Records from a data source

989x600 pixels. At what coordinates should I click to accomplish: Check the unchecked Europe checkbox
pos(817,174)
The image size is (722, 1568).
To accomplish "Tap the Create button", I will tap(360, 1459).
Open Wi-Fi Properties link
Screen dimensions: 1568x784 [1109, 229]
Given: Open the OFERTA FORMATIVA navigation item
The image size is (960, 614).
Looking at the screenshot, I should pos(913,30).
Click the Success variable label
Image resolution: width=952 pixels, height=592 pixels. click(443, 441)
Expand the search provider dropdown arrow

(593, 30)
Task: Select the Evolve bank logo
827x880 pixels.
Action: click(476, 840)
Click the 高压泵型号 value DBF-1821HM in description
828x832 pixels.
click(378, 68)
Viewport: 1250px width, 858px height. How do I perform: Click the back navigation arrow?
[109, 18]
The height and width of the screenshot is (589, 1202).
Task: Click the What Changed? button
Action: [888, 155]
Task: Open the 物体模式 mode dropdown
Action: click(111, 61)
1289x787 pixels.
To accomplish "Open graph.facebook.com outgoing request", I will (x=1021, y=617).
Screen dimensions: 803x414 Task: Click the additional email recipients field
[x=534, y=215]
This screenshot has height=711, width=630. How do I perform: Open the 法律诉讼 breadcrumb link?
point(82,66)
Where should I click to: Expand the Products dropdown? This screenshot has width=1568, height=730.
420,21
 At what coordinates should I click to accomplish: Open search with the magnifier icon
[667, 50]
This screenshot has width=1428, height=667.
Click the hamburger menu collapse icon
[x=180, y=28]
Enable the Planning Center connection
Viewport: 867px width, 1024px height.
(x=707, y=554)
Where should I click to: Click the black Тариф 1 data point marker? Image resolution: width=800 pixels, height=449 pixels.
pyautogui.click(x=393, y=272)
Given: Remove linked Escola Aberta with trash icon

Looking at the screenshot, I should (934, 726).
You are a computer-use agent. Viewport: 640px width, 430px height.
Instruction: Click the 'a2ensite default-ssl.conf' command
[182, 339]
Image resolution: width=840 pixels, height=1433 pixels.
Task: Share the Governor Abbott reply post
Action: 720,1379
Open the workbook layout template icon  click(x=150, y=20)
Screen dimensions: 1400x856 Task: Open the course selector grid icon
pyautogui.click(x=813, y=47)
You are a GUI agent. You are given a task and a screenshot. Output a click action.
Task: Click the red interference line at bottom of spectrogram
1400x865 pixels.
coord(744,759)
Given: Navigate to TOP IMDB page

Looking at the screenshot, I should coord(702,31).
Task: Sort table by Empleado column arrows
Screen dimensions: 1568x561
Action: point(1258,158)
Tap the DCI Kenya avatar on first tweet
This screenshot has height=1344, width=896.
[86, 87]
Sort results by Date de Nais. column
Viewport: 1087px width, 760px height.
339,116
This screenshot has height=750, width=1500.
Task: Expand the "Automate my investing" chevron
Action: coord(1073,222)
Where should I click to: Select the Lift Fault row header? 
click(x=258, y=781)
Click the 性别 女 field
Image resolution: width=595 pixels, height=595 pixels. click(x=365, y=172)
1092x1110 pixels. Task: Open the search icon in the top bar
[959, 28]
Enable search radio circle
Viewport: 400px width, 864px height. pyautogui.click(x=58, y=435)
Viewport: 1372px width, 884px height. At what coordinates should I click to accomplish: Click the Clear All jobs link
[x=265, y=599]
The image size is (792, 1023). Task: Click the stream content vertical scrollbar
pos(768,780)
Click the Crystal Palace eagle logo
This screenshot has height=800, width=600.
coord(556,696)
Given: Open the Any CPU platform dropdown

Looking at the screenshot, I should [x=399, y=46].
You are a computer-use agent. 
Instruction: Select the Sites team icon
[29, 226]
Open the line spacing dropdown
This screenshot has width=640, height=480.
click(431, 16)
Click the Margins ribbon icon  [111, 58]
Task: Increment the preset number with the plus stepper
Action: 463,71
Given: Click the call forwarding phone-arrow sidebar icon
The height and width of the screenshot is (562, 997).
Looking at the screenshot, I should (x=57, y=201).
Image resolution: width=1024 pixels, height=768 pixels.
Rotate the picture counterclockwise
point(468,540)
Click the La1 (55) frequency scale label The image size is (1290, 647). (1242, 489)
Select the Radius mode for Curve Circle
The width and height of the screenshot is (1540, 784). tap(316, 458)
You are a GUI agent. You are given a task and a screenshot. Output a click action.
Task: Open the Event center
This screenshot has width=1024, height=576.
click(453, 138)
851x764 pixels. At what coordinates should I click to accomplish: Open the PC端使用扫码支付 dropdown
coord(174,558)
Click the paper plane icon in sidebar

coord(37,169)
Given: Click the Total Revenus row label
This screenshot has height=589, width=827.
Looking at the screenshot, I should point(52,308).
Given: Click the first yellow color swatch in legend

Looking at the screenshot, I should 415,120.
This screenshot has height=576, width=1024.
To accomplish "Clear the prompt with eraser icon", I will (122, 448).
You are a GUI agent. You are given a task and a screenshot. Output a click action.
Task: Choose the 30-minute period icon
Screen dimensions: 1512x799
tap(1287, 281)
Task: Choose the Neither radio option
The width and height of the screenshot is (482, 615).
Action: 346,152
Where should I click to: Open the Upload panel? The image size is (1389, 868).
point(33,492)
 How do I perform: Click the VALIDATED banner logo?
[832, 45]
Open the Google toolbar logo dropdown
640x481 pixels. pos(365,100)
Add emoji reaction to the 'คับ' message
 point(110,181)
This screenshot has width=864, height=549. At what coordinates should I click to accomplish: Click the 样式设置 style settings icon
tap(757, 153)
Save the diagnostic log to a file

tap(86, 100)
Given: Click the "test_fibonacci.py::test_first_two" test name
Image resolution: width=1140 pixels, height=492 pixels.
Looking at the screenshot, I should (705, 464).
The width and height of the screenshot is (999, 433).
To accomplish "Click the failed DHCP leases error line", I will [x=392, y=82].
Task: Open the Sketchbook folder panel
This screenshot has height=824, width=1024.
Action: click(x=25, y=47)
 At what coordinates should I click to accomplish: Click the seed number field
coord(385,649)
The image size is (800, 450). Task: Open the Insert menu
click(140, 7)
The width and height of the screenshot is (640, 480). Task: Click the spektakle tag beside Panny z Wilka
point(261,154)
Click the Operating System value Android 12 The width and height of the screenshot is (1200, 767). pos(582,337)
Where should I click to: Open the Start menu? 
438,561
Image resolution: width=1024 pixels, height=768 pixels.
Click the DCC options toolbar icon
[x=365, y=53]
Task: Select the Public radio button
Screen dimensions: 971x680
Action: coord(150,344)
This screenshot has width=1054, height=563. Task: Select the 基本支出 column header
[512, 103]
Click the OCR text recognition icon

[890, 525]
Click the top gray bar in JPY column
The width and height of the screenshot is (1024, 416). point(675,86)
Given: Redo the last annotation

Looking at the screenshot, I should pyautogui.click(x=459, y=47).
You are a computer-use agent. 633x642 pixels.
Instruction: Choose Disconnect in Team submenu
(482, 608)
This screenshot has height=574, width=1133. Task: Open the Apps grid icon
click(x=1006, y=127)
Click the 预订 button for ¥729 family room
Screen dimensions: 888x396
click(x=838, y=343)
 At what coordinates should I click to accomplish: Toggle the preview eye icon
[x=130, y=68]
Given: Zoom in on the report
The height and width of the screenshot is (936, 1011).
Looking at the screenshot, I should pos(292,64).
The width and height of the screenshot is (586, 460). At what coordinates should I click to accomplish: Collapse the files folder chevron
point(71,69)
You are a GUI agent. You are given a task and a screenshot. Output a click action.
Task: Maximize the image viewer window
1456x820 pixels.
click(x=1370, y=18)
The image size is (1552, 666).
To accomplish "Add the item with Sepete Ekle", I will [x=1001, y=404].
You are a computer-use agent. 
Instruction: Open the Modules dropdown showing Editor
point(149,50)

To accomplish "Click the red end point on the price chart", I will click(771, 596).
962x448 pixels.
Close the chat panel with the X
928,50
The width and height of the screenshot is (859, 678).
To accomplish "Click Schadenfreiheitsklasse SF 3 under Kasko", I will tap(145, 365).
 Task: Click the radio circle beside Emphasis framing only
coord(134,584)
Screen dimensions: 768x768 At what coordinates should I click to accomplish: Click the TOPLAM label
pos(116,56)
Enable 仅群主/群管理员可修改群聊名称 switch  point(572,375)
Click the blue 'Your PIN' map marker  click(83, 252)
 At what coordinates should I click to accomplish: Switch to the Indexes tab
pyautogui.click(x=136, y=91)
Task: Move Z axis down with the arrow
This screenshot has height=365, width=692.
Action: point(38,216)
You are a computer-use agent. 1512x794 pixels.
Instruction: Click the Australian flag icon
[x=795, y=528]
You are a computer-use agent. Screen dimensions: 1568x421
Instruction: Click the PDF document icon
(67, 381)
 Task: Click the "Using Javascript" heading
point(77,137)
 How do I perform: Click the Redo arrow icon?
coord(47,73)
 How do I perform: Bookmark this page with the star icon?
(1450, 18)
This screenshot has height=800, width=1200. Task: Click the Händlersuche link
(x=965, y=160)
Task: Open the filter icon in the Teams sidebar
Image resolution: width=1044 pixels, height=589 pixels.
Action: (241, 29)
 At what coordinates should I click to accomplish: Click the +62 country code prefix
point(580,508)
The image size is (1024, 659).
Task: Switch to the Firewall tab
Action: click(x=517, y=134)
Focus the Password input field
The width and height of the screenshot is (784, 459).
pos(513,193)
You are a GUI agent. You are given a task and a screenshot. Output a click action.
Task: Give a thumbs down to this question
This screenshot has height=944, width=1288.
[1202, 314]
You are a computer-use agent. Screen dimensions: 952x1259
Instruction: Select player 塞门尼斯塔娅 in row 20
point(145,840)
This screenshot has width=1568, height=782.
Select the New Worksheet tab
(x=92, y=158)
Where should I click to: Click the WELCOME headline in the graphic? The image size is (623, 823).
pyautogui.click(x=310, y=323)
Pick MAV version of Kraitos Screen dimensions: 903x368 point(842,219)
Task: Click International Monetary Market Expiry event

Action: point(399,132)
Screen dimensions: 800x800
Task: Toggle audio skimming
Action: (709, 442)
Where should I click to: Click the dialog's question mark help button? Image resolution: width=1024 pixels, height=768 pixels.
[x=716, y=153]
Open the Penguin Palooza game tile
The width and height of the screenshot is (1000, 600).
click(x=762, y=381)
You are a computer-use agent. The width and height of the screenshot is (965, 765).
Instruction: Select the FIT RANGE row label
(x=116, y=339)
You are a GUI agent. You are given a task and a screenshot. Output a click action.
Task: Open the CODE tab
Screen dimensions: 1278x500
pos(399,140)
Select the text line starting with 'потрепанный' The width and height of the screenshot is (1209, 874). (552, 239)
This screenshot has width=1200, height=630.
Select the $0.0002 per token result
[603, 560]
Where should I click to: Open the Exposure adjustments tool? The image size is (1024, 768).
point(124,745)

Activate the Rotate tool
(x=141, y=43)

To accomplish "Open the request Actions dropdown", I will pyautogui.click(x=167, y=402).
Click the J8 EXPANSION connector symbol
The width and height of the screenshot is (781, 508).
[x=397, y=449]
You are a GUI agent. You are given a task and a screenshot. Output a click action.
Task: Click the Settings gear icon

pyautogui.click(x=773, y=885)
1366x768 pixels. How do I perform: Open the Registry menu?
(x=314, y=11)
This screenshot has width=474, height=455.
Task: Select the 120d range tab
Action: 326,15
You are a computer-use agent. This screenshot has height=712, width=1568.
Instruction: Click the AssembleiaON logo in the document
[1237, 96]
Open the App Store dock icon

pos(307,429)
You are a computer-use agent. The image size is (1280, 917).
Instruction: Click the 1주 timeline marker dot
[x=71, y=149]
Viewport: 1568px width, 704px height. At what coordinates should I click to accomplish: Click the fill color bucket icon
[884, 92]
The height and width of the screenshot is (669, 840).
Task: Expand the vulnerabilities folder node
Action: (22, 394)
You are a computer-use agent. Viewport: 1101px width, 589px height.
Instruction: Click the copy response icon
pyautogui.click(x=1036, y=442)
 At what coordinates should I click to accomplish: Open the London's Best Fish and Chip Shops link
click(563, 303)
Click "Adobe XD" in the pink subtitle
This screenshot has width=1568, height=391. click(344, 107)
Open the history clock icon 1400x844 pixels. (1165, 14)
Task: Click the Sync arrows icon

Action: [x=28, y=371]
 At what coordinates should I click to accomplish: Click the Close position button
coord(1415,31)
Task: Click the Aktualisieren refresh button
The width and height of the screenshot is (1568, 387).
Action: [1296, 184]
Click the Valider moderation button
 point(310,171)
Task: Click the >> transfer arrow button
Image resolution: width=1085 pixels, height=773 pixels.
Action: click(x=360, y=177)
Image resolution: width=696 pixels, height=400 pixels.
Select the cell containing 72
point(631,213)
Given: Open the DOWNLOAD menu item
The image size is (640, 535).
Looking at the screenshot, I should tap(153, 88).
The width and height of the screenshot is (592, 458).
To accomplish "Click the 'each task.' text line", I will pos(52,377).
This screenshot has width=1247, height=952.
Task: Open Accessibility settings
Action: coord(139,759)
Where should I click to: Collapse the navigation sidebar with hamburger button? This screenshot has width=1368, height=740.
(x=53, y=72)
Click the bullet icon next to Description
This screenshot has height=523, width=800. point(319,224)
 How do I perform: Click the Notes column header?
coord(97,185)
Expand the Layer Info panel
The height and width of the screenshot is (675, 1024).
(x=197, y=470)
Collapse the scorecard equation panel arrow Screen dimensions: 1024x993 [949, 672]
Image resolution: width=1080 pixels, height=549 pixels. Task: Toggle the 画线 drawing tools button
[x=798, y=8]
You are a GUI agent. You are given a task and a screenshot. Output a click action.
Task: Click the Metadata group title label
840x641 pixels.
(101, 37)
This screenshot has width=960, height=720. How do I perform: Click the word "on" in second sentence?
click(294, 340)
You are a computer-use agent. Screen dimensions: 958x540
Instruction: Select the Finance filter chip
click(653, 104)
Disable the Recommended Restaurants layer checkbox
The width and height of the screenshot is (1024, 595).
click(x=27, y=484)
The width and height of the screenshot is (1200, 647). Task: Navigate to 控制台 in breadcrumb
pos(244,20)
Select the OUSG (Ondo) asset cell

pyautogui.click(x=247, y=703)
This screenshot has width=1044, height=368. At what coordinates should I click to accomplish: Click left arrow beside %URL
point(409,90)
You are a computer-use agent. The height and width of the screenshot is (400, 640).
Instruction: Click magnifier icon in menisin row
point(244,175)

**TASK INSTRUCTIONS**
For each line above that carries the word "item", copy it out.

**EXERCISE OUTPUT**
Given: Open the OFERTA FORMATIVA navigation item
To accomplish "Add the item with Sepete Ekle", I will [x=1001, y=404].
Given: Open the DOWNLOAD menu item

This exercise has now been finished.